Sports Physiotherapy is the specialised branch of physiotherapy which deals with injuries and issues related to sports people
Sports injuries do differ to everyday injuries. Athletes normally require high level performance and demand placed upon their body, which stresses their muscles, joints and bones to the limit. Physiotherapists who treat Sports Injuries help athletes recover from sporting injuries and provide education and resources to prevent problems.
Medical care for sports injuries continue to improve every year with large amount of research being carried out into understanding why sports injuries occur and the what the best management is in dealing with these injuries. Here at Niamh Coffey Physiotherapy we strive to keep up to date with new research and courses to enhance and improve our skills so you get the best treatment for your sports injury.
At Niamh Coffey Physiotherapy your sports injury will be assessed, accurately diagnosed and be optimally managed in the shortest possible time so you can return to your sport as soon as possible.
What Should You Do When You Suffer a Sports Injury?
Rest from painful exercise or movement is essential in early injury stage. “No pain, no gain” does not apply in most cases. The rule of thumb is- don’t do anything that reproduces your pain for the initial two or three days. After that, you need to get it moving or other problems will develop.
Ice or Heat?
It is normally recommended to avoid heat (and heat rubs) in the first 48 hours of injury. The heat encourages bleeding, which could be detrimental if used too early. In traumatic Injuries, such as ligament sprains, muscle tears or bruising, ice should help reduce your pain and swelling.
Should You Use a Compressive Bandage?
Yes. A compressive bandage will help to control the swelling and bleeding in the first few days. In most cases, the bandage will also help to support the injury as the new scar tissue is laid down. This should help to reduce your pain. Some
injuries will benefit from more rigid support such as brace or strapping tape. Please ask at the clinic if incertain what to do next.
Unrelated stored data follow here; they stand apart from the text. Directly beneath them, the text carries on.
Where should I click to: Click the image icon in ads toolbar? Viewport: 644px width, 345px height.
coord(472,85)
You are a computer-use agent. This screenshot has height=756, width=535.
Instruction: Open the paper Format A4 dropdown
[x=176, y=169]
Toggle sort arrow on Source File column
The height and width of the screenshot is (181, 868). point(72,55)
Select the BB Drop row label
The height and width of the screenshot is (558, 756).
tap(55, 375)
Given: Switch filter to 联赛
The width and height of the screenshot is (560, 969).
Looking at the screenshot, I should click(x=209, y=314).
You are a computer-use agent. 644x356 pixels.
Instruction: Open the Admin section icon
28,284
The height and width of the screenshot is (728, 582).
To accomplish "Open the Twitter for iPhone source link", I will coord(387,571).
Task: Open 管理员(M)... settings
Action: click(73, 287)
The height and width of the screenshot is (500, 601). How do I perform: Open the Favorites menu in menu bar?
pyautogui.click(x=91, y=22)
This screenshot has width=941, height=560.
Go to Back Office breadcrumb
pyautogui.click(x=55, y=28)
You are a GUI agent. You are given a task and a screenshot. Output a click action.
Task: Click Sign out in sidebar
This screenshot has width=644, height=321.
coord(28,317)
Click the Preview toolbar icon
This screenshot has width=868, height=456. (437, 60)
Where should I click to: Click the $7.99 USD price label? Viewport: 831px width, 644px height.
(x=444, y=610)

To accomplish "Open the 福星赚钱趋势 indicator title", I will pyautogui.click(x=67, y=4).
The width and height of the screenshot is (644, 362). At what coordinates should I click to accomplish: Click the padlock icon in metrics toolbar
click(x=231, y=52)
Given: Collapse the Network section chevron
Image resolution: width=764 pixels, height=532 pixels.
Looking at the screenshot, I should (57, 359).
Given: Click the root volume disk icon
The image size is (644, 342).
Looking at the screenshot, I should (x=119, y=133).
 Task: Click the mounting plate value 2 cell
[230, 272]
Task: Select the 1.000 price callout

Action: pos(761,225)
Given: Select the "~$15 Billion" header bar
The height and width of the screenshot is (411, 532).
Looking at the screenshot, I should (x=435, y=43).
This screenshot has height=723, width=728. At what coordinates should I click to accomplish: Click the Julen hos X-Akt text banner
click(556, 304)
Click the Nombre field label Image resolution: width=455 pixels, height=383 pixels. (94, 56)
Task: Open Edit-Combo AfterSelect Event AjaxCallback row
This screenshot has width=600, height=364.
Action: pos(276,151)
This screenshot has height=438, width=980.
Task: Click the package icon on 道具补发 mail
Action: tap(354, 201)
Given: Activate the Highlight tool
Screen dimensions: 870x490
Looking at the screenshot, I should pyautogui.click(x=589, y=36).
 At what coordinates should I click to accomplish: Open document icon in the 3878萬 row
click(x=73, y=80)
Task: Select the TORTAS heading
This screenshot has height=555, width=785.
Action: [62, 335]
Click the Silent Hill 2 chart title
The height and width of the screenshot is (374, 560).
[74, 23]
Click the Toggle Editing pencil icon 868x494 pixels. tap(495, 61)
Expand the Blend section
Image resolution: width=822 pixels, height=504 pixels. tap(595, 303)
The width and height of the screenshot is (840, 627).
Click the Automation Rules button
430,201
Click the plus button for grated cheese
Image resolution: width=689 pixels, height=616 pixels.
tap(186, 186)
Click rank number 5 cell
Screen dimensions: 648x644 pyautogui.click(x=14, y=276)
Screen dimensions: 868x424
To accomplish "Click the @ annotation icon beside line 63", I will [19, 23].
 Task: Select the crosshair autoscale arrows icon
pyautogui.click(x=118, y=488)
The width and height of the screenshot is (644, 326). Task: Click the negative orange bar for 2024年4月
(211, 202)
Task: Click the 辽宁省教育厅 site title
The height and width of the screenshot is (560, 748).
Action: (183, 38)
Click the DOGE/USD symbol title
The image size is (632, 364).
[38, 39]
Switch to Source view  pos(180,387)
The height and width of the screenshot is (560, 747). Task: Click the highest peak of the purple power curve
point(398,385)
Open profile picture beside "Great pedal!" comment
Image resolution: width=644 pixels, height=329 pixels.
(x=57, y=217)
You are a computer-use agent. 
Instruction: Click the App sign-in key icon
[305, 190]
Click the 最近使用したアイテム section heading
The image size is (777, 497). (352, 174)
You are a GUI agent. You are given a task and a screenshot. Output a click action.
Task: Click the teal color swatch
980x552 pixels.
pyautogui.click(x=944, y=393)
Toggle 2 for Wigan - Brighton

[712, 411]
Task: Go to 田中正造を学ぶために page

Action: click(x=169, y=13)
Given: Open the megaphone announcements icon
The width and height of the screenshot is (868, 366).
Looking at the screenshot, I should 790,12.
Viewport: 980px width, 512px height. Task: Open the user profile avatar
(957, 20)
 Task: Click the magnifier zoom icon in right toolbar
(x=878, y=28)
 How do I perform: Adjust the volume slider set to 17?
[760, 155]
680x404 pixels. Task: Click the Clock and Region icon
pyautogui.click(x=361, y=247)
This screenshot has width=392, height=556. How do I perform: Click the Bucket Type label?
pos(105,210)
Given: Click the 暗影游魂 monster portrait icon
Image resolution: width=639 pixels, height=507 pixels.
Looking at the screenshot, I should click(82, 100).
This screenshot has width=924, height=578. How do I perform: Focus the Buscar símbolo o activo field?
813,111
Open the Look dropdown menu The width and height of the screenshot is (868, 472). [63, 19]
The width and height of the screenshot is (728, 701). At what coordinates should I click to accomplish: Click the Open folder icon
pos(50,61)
Gravity will encourage swelling to settle at the lowest point. Elevation of an injury in the first few days is very helpful, especially for ankle and hand injuries. Think where your injury is and where your heart is. Try to rest your injury above your heart.
What Medication Should You Use?
Your Doctor or Pharmacist may recommend pain killers or anti-inflammatory drugs. It is best to seek their advice as certain drugs can interfere with other health conditions, especially asthmatics. It is generally advised to avoid anti-inflammatory drugs for the first 48-72 hours of an injury as it interferes with and prolongs the healing process of the damaged tissue.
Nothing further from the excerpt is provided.